WRITER’S BLOCK

You know, I originally mis-typed that post title as “WRITER’S GLOCK.”  I wonder if that says something about my frame of mind.  (Or maybe it just says that I need to cut back on the episodes of “Criminal Minds” right before I go to bed.  Could be that, too.)

You know when you start to write things and then think, “well . . .  that’s not really EXACTLY true . . . ”  Yeah.  That’s kind of where I am.  I can’t get my thoughts to run coherently, and I think, “Well, it’s because I’m just really busy.”  But no . . . it’s more because I’m staying up too late at night, watching aforementioned “Criminal Minds” reruns, and now I’m just too damn tired to string words together.

ANYWAY.

I wrote a couple of posts ago about slowly phasing grains out of my diet.  Which I’m still kind of doing.  (With an eventual eye on “really” doing.)  The reason I say “kind of” is that it was (gently) pointed out to me by my awesome nutritionist that I need to be careful of the fine line between doing something because I feel better and doing something because it allows me to feel in control.  She pointed out that even though I’ve come a long way, I still tend to drift slowly toward Food Rules, the way a sleepy driver drifts slowly but inexorably out of her own lane.

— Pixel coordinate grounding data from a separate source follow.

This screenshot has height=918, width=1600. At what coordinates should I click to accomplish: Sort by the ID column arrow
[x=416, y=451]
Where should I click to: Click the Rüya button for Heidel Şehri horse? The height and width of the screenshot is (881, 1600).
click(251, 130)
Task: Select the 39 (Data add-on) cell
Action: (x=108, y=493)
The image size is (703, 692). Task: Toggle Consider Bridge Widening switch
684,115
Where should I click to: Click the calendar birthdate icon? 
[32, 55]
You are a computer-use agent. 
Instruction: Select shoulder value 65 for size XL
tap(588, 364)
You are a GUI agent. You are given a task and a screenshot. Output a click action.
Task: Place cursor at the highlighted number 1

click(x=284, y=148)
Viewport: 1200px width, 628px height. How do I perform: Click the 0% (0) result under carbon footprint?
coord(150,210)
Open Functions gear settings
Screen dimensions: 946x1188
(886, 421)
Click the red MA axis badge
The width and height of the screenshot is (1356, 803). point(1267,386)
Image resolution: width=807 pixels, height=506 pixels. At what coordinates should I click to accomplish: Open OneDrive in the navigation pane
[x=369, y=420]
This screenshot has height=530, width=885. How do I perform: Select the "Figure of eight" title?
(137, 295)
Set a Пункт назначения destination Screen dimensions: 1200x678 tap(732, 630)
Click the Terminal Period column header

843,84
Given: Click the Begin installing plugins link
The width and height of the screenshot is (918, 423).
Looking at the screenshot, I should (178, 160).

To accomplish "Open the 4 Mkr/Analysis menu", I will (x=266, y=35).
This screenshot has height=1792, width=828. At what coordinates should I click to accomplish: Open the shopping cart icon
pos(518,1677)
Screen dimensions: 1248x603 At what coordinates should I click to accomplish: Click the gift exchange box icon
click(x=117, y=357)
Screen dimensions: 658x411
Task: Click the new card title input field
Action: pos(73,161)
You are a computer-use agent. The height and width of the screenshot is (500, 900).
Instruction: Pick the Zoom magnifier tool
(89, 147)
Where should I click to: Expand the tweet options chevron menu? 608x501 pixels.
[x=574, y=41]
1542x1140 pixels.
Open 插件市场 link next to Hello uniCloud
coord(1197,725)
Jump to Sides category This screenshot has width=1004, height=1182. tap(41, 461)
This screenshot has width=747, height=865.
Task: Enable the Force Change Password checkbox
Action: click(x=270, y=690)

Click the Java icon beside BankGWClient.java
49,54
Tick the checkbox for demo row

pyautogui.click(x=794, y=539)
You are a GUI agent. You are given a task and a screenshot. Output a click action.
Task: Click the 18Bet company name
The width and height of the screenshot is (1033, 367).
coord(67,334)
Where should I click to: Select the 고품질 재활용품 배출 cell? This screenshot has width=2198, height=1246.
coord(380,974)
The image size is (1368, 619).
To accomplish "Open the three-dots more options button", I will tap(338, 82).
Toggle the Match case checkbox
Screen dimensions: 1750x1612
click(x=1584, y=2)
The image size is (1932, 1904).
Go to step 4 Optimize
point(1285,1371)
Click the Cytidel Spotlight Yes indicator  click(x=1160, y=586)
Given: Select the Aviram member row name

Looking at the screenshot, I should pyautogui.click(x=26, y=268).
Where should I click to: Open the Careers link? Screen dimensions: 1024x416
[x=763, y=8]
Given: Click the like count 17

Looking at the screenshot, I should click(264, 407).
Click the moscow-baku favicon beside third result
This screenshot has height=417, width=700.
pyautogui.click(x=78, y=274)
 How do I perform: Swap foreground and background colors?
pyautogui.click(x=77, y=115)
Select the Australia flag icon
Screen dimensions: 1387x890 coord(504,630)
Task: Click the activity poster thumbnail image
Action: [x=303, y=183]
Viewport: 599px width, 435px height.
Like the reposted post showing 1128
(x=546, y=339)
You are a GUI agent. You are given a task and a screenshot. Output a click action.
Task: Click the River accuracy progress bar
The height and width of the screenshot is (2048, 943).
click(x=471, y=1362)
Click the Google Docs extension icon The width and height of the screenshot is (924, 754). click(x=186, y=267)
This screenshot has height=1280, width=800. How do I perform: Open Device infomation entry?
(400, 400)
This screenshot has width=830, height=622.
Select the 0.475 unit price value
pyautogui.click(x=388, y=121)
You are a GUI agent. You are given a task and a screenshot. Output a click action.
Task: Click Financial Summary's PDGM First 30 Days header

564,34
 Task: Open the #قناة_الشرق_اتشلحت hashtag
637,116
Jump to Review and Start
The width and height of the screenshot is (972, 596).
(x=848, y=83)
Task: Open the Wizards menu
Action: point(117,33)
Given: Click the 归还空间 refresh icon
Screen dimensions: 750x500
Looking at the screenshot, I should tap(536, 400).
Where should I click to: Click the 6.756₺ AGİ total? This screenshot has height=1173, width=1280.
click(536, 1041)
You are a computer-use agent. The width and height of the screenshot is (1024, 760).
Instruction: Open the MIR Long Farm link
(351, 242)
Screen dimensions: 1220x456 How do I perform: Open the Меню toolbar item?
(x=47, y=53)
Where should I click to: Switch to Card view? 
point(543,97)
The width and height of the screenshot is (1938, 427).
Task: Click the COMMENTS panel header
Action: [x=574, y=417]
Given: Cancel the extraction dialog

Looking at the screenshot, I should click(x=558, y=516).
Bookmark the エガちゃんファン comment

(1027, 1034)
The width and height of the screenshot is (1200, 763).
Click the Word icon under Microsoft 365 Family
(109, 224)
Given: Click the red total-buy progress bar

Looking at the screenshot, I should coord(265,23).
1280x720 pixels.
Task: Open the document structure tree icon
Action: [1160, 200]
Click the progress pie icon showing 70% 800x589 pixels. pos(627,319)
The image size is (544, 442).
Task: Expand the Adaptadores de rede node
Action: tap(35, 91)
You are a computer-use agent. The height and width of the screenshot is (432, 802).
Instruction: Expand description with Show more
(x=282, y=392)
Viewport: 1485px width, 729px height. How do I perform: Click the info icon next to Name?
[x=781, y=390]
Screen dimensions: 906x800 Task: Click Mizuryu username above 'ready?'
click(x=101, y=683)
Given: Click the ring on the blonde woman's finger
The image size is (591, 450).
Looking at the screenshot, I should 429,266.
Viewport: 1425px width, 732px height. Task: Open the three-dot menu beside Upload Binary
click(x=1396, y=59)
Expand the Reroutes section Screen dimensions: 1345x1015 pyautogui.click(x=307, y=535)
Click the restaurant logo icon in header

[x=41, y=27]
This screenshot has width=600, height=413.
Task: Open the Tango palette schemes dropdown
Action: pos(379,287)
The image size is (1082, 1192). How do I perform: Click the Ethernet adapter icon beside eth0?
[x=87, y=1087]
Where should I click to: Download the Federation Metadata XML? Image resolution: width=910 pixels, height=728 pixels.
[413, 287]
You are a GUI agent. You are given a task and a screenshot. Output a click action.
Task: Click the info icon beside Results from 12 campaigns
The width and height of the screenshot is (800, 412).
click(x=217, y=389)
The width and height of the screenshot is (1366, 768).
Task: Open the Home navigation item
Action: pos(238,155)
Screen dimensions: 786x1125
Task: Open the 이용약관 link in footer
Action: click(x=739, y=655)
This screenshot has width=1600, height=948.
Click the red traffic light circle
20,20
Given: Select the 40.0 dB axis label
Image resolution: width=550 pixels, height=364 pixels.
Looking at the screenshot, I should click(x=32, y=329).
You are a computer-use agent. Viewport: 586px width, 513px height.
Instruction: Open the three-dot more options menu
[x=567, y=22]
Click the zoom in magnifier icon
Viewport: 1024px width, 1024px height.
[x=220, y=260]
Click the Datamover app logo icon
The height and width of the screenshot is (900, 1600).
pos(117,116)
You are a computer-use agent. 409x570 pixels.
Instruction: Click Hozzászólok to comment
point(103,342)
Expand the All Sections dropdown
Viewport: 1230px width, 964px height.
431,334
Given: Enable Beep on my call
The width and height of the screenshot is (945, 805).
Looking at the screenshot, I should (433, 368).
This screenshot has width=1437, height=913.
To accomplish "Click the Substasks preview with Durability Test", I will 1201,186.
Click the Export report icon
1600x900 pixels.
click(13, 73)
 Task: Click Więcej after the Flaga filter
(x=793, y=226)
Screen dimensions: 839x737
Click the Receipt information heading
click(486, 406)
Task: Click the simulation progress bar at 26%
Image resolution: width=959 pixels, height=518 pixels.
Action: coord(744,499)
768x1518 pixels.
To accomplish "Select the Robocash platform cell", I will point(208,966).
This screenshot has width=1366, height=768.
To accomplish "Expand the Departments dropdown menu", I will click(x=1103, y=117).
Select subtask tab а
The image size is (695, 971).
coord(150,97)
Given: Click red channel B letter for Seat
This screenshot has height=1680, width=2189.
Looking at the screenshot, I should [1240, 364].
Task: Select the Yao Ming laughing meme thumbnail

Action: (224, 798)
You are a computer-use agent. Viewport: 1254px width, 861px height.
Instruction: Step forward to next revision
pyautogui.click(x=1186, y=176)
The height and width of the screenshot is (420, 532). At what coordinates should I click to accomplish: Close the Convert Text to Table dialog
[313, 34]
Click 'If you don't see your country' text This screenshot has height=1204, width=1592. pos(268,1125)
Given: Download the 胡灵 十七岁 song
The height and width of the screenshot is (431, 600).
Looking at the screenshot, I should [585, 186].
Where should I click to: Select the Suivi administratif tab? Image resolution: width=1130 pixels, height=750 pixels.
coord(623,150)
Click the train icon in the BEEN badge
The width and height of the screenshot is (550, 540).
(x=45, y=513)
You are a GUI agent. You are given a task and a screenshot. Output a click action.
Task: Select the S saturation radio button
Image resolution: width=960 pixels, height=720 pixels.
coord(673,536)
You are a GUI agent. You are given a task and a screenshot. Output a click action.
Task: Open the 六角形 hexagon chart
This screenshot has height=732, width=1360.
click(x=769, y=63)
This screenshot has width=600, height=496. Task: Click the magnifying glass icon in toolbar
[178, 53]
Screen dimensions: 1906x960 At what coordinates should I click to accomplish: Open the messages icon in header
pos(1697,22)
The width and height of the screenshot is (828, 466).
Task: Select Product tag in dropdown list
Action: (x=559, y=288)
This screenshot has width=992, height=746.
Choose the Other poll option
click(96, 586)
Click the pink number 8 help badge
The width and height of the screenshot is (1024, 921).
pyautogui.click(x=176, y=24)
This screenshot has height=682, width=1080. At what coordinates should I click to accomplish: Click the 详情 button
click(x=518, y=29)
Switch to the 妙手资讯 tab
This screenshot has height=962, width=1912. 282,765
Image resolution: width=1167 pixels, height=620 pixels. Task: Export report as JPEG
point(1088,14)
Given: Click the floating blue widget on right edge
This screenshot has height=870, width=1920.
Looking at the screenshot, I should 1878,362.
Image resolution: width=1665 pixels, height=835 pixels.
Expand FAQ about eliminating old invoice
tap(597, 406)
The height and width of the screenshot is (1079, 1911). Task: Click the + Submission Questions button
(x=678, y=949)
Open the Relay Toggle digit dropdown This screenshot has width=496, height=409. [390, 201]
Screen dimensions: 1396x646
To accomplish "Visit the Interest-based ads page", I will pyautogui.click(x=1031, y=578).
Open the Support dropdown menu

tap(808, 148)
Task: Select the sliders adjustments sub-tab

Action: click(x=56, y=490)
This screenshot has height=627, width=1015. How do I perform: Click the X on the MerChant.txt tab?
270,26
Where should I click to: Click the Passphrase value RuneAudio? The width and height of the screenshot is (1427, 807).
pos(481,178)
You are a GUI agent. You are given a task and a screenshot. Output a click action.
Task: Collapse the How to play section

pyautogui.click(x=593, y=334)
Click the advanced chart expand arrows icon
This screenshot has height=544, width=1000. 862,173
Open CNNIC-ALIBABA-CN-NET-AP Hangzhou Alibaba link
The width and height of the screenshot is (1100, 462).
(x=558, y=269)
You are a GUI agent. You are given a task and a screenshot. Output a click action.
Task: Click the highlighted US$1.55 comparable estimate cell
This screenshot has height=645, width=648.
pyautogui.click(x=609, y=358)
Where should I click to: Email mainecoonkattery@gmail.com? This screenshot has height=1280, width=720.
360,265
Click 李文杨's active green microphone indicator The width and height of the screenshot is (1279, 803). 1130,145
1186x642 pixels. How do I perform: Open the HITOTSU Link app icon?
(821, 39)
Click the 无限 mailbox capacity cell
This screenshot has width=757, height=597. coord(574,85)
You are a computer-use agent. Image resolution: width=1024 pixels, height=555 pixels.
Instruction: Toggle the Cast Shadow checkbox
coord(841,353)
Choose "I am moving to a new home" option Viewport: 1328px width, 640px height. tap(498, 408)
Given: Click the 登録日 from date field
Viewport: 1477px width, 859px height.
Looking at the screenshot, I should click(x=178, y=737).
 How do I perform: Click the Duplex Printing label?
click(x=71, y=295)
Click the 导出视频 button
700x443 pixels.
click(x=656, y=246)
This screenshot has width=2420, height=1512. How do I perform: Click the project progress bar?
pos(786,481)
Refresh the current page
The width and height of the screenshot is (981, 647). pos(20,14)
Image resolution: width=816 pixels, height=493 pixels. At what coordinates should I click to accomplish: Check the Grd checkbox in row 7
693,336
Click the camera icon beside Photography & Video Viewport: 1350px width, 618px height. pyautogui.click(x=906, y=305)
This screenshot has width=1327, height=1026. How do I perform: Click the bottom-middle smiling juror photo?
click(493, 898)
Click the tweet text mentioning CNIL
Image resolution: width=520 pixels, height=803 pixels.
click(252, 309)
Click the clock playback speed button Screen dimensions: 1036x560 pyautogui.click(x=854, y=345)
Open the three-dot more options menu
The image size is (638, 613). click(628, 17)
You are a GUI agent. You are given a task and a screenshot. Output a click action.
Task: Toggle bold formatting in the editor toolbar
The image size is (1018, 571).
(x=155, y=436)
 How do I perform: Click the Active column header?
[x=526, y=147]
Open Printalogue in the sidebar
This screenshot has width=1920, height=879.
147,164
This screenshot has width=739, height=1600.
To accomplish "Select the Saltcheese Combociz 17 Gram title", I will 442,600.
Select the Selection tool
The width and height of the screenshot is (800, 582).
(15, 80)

I was SHOCKED.  SHOCKED, I TELL YOU.  What Food Rules?  I don’t have Food Rules!  “Well . . . ” she mused.  “You say a lot of things like, ‘No one needs that much sugar,’ and ‘If I’m hungry and want Red Vines, I should just freaking eat some lunch,’ and ‘Processed foods are just bad.’  And maybe all those things are true and maybe they’re not, but you seem very RIGID in those beliefs.”  Basically she said (and now I’m paraphrasing), ‘You need to be careful not to let reasons for taking care of yourself become rationalizations for exerting control.’  (I TOLD you she was awesome.)

BUSTED.

She asked me, as an exercise, how I would feel about eating a “bad” food as a snack, with another food, maybe a couple of days a week.  Eat a serving of potato chips with an apple in the afternoon, or have 3 or 4 Red Vines with lunch.  Not every day, but 2 or 3 days a week, in an effort to remove the stigma from them.

DUDES.  I.  FROZE.  You want me to what????  PLAN to eat JUNK FOOD???  WHAT KIND OF DIABOLICAL PLOT IS THIS!?!?!?!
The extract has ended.